(Entries provided)

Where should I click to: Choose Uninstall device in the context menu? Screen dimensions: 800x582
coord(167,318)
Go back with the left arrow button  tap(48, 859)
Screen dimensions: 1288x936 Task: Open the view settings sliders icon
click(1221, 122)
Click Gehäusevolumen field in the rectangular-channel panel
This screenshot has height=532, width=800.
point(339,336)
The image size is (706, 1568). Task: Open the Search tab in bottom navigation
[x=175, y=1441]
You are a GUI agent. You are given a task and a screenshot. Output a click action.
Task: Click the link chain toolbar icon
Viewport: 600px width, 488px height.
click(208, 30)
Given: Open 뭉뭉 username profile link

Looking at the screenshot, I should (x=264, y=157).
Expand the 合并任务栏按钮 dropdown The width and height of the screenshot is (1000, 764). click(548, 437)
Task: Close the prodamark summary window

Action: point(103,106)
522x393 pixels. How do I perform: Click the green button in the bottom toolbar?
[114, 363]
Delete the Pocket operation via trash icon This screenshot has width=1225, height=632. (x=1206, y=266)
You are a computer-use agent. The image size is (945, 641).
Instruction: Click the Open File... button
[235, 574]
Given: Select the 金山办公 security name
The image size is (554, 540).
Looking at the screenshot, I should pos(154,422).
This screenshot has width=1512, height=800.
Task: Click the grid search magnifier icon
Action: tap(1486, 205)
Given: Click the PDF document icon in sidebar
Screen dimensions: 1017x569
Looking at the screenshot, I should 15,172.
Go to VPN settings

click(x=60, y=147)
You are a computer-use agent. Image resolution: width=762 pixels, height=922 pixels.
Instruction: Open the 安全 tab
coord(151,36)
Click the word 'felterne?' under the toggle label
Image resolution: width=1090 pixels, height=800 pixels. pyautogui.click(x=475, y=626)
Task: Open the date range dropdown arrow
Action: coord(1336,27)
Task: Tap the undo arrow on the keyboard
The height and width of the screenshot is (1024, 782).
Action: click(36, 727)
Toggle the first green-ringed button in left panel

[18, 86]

(End Entries provided)

## Task goal
Wherever the string "agent" occurs in the records, copy the line it is in.

## Answer box
You are a GUI agent. You are given a task and a screenshot. Output a click action.
You are a computer-use agent. The image size is (945, 641).
You are a computer-use agent. Image resolution: width=762 pixels, height=922 pixels.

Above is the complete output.